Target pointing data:
+++

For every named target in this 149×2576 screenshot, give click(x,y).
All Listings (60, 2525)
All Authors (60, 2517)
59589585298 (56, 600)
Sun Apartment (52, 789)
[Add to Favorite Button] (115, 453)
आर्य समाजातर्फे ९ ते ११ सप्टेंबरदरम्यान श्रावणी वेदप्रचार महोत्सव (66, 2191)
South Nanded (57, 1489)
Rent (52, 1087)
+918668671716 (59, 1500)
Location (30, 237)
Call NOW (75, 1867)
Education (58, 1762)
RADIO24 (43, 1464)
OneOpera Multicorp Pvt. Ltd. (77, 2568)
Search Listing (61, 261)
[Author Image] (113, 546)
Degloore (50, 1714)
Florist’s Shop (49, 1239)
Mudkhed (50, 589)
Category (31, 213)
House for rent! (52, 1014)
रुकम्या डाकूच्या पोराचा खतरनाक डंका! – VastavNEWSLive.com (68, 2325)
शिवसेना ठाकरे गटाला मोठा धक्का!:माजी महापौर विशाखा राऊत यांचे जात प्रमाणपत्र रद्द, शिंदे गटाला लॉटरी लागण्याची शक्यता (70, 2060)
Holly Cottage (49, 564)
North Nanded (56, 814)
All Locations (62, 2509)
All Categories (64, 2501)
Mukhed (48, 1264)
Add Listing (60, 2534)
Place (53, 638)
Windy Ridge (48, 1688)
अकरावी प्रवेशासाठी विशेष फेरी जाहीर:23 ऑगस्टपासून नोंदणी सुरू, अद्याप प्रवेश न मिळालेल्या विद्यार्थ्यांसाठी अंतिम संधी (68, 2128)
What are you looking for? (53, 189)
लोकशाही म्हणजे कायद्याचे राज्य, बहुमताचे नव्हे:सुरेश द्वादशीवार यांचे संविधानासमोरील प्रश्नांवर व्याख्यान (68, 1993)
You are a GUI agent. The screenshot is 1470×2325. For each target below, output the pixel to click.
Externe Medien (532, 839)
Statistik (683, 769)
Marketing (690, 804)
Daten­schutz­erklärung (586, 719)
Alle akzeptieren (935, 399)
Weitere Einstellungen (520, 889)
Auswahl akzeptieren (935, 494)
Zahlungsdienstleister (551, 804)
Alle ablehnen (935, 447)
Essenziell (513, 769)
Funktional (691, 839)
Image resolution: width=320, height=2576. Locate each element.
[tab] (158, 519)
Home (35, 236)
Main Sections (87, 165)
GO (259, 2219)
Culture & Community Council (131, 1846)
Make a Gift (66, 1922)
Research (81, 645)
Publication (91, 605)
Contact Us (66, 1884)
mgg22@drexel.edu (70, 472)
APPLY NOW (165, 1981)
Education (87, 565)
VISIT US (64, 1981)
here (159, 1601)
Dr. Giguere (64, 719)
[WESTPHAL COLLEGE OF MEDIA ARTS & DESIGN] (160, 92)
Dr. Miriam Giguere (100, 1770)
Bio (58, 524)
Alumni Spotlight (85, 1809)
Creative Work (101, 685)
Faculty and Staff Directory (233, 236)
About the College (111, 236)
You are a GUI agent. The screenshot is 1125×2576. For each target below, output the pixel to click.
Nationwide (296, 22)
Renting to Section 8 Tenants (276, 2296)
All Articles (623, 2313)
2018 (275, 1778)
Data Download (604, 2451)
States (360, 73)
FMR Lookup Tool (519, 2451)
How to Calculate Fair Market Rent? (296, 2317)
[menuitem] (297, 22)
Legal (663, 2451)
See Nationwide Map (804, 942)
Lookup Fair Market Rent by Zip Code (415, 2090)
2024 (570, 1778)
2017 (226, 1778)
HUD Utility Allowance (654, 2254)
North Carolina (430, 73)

+++

Reproduce the data beginning at the line that contains "आर्य समाजातर्फे ९" and stopping after the line that contains "Windy Ridge (48, 1688)", substituting "Latur" for "Nanded" and leaving everything else unchanged.

आर्य समाजातर्फे ९ ते ११ सप्टेंबरदरम्यान श्रावणी वेदप्रचार महोत्सव (66, 2191)
South Latur (57, 1489)
Rent (52, 1087)
+918668671716 (59, 1500)
Location (30, 237)
Call NOW (75, 1867)
Education (58, 1762)
RADIO24 (43, 1464)
OneOpera Multicorp Pvt. Ltd. (77, 2568)
Search Listing (61, 261)
[Author Image] (113, 546)
Degloore (50, 1714)
Florist’s Shop (49, 1239)
Mudkhed (50, 589)
Category (31, 213)
House for rent! (52, 1014)
रुकम्या डाकूच्या पोराचा खतरनाक डंका! – VastavNEWSLive.com (68, 2325)
शिवसेना ठाकरे गटाला मोठा धक्का!:माजी महापौर विशाखा राऊत यांचे जात प्रमाणपत्र रद्द, शिंदे गटाला लॉटरी लागण्याची शक्यता (70, 2060)
Holly Cottage (49, 564)
North Latur (56, 814)
All Locations (62, 2509)
All Categories (64, 2501)
Mukhed (48, 1264)
Add Listing (60, 2534)
Place (53, 638)
Windy Ridge (48, 1688)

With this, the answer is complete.